Reproduce the entire listing below, replacing "Viewport" with "Display area" and leaving everything else unchanged.
_ _ _ _ _
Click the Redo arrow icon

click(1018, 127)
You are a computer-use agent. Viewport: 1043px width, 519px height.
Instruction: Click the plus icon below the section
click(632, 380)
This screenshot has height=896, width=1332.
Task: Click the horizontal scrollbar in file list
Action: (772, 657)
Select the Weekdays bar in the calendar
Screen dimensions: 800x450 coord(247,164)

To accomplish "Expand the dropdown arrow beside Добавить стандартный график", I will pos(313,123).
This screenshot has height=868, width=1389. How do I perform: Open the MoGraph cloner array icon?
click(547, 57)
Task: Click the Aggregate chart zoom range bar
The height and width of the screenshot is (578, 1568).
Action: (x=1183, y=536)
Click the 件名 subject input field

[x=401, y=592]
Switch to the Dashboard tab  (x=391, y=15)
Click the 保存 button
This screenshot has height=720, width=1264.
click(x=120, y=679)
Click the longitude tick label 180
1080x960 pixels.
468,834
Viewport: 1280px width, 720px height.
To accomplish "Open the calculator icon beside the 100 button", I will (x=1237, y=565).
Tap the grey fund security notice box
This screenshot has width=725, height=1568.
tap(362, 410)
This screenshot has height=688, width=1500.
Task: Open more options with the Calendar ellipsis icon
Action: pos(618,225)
_ _ _ _ _
> Output below
Click the Redo arrow icon

click(1018, 127)
You are a computer-use agent. Display area: 1043px width, 519px height.
Instruction: Click the plus icon below the section
click(632, 380)
This screenshot has height=896, width=1332.
Task: Click the horizontal scrollbar in file list
Action: (772, 657)
Select the Weekdays bar in the calendar
Screen dimensions: 800x450 coord(247,164)

To accomplish "Expand the dropdown arrow beside Добавить стандартный график", I will pos(313,123).
This screenshot has height=868, width=1389. How do I perform: Open the MoGraph cloner array icon?
click(547, 57)
Task: Click the Aggregate chart zoom range bar
The height and width of the screenshot is (578, 1568).
Action: (x=1183, y=536)
Click the 件名 subject input field

[x=401, y=592]
Switch to the Dashboard tab  (x=391, y=15)
Click the 保存 button
This screenshot has height=720, width=1264.
click(x=120, y=679)
Click the longitude tick label 180
1080x960 pixels.
468,834
Display area: 1280px width, 720px height.
To accomplish "Open the calculator icon beside the 100 button", I will (x=1237, y=565).
Tap the grey fund security notice box
This screenshot has width=725, height=1568.
tap(362, 410)
This screenshot has height=688, width=1500.
Task: Open more options with the Calendar ellipsis icon
Action: pos(618,225)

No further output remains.